____ Dataset entries

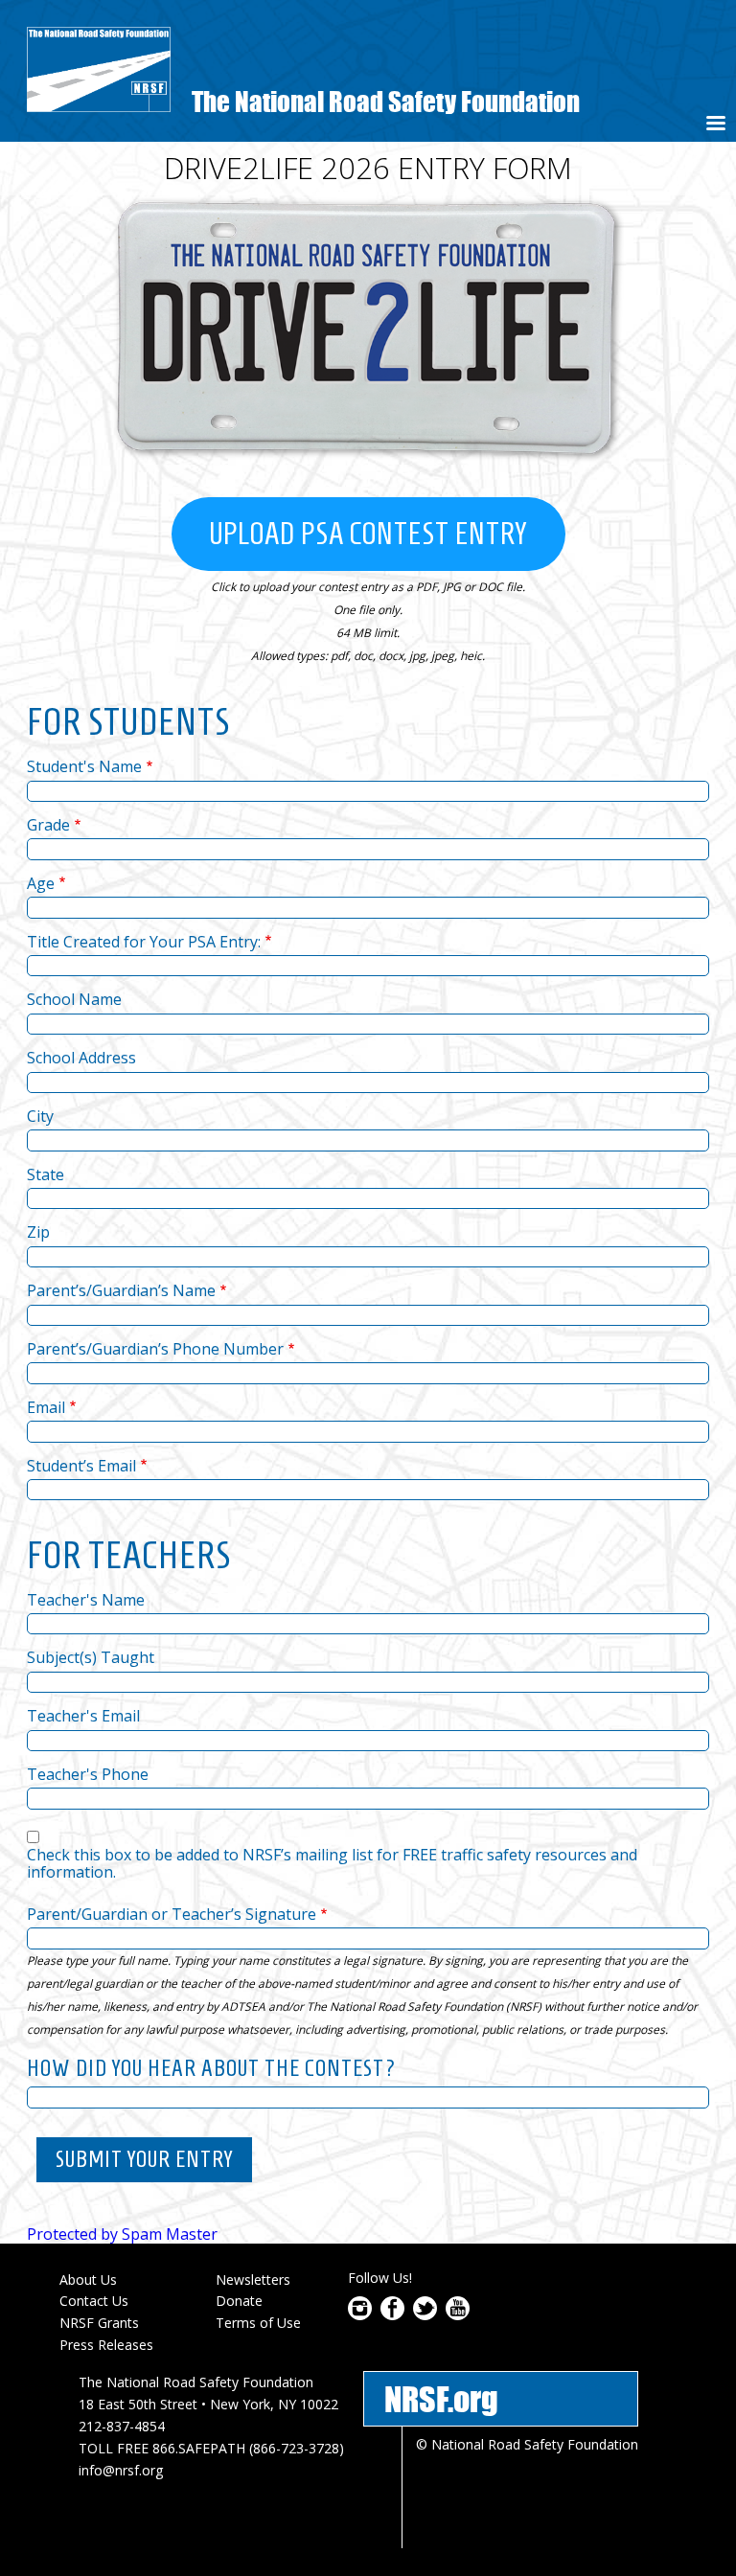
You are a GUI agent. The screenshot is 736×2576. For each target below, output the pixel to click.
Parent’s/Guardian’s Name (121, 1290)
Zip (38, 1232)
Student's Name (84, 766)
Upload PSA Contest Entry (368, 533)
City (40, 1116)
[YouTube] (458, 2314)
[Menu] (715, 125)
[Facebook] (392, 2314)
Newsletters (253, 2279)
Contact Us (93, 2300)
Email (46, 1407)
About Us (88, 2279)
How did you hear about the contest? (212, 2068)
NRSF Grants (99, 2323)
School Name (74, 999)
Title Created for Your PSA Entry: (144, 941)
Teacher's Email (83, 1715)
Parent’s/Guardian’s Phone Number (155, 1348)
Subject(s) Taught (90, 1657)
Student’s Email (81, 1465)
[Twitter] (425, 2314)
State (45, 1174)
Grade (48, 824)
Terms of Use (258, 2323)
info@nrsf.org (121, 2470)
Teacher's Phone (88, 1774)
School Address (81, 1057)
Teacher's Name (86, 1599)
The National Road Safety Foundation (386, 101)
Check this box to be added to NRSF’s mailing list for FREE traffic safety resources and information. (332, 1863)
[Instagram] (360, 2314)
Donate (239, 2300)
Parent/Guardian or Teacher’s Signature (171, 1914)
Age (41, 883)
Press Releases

________

▶ Aim of the task
Lines of the listing above that hold the string "Entry" should each be copied.

▶ Solution to the exercise
Upload PSA Contest Entry (368, 533)
Title Created for Your PSA Entry: (144, 941)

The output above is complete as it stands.